Un equipo de ingenieros de robótica del Massachusetts Institute of Technology (MIT) construyó un gusano robot que se puede dirigir magnéticamente para navegar hábilmente por las vías arteriales extremadamente estrechas y sinuosas del cerebro humano.

Los especialistas aspiran a que, algún día, esta tecnología sea capaz de eliminar rápidamente bloqueos y coágulos que contribuyen a accidentes cerebrovasculares y aneurismas.

Gracias a su experiencia en hidrogeles biocompatibles a base de agua y el uso de imanes para manipular máquinas simples, los ingenieros del MIT concibieron un gusano robot con un núcleo flexible de aleación de níquel-titanio para que, cuando se dobla, vuelva a su forma original gracias a que el material tiene memoria.

El núcleo se recubrió con una pasta gomosa que estaba incrustada con partículas magnéticas, que finalmente se envolvió en una capa externa de hidrogeles que permite que el gusano robótico se deslice a través de las arterias y los vasos sanguíneos sin ninguna fricción que pudiera causar daños.

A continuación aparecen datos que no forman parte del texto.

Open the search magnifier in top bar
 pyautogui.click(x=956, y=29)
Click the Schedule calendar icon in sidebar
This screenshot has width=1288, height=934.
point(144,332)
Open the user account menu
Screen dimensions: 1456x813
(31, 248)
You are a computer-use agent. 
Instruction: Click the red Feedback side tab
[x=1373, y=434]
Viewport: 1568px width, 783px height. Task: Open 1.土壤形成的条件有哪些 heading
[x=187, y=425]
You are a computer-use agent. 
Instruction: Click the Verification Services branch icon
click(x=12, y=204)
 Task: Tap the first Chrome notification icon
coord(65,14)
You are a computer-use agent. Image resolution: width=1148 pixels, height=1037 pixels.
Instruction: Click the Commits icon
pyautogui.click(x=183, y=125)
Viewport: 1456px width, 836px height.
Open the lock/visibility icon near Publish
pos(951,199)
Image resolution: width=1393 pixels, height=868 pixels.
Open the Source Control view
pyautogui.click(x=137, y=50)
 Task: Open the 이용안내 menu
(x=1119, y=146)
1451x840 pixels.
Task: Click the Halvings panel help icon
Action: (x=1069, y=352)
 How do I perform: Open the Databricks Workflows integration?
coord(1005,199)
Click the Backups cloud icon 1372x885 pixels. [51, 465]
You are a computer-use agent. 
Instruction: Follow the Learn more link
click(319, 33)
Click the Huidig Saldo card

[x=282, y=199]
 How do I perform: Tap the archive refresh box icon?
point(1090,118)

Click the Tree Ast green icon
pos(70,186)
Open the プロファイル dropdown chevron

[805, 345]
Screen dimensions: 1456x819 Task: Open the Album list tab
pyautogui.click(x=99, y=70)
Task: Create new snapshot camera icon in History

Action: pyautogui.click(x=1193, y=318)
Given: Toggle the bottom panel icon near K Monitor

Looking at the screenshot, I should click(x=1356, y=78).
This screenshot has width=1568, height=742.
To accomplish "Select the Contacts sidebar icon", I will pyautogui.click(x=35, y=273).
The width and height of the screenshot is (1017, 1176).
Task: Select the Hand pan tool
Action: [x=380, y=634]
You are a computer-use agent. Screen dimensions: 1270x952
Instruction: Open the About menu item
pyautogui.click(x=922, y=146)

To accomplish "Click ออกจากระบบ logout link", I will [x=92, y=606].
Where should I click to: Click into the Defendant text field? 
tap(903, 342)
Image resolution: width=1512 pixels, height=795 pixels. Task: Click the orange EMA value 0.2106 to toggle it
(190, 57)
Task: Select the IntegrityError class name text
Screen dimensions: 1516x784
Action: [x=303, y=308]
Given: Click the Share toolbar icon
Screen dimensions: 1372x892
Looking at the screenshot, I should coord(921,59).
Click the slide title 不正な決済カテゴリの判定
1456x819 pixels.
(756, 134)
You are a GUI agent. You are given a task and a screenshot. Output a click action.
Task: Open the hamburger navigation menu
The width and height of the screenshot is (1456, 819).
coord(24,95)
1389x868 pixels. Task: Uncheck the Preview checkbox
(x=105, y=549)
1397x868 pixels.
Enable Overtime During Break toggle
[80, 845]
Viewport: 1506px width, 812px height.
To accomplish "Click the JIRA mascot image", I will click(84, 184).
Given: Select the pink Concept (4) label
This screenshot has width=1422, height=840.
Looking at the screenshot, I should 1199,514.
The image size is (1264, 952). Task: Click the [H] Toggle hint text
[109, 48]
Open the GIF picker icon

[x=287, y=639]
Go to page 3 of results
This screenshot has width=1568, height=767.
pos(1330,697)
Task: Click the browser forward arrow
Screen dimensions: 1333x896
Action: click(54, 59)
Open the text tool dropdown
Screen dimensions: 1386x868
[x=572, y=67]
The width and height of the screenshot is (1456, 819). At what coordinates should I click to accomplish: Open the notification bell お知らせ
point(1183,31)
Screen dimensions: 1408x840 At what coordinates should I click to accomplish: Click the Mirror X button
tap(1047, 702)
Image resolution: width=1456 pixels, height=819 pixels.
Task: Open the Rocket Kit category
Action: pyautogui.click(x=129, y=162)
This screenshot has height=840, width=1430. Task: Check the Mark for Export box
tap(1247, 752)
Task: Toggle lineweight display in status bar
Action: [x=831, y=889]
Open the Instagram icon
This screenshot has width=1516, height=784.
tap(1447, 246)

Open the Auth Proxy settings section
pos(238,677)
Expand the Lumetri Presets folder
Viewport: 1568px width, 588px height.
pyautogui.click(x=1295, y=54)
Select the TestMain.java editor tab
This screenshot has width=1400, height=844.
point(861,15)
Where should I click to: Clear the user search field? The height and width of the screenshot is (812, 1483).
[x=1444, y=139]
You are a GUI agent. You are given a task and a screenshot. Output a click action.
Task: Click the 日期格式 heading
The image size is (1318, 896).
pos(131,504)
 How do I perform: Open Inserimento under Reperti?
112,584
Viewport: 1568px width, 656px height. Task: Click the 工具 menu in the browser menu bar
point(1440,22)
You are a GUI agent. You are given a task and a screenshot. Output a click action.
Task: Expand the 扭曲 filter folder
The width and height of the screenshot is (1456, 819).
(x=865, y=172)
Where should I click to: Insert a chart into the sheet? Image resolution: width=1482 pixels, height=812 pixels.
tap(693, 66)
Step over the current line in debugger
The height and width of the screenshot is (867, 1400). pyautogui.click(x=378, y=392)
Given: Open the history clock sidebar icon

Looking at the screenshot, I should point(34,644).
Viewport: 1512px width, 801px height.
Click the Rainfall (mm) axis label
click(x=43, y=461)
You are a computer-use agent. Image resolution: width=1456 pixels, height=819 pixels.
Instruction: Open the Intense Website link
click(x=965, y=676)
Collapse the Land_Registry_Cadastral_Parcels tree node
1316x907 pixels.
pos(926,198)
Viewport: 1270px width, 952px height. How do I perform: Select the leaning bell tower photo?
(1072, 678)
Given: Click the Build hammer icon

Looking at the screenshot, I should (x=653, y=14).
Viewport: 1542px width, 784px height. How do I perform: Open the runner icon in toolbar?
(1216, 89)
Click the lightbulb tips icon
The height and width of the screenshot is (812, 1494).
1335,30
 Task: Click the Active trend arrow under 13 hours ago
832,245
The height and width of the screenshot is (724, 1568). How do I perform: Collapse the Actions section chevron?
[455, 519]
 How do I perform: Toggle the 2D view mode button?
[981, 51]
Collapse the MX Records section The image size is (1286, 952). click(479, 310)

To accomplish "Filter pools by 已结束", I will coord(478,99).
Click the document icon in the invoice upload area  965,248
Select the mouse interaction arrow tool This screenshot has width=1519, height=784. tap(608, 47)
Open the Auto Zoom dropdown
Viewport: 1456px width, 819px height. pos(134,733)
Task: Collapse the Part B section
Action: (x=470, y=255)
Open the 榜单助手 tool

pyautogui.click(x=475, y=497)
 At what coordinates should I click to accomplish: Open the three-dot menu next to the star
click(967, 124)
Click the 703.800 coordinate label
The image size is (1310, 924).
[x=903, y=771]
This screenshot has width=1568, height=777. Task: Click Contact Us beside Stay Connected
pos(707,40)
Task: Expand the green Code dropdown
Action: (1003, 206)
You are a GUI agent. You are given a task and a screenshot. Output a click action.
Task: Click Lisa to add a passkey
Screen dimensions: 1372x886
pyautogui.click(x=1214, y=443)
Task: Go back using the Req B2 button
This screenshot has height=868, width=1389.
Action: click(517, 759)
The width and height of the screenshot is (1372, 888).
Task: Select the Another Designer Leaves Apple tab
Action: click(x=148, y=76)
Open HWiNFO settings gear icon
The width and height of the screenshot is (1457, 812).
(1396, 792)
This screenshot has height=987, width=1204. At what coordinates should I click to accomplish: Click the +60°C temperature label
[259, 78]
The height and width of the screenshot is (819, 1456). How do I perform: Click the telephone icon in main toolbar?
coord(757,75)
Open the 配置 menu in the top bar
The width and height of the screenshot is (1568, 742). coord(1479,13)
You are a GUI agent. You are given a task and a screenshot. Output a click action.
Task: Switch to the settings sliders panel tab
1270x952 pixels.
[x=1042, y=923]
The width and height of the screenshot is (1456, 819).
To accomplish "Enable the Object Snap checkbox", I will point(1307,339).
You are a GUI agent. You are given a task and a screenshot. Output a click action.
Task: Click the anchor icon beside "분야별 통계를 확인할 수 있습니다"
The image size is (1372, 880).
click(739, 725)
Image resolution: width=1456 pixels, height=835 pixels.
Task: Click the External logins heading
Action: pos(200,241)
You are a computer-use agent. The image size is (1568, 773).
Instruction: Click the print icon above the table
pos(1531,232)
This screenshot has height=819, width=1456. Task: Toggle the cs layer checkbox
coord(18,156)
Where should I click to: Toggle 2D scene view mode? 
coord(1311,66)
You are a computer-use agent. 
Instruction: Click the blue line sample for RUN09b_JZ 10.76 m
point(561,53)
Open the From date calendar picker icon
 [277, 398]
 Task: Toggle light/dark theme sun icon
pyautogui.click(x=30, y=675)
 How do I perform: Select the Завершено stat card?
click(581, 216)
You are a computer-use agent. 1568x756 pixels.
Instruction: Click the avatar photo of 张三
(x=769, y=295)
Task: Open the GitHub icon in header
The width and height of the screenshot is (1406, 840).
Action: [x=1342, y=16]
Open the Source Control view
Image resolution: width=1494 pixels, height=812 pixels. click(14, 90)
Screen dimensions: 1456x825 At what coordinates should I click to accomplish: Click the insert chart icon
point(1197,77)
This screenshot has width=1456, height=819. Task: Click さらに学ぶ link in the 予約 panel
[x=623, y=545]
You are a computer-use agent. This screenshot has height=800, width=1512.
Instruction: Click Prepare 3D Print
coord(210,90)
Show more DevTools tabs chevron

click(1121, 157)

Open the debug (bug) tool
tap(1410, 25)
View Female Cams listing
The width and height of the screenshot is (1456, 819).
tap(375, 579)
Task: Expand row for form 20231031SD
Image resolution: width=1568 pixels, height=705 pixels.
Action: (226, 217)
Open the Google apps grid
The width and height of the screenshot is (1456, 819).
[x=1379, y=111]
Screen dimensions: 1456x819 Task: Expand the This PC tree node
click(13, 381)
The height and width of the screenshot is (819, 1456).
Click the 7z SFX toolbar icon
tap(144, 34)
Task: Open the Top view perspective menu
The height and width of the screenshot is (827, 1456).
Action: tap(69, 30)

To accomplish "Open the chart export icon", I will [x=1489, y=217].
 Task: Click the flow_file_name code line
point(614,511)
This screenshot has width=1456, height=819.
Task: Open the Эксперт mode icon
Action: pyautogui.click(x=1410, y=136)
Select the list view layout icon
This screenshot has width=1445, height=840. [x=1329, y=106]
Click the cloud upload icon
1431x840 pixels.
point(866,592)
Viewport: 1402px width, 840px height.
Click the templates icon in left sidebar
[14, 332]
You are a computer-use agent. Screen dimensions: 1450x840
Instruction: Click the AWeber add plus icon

El gusano robot se probó en una pequeña en una réplica a tamaño real de los vasos sanguíneos de un cerebro, así como en una diminuta pista de obstáculos.

Aunque se probó utilizando un imán operado manualmente para dirigirlo, eventualmente se podrían construir máquinas para controlar la posición del imán con una precisión mejorada, lo que a su vez mejoraría y aceleraría aún más el viaje del robot a través del cuerpo de un paciente.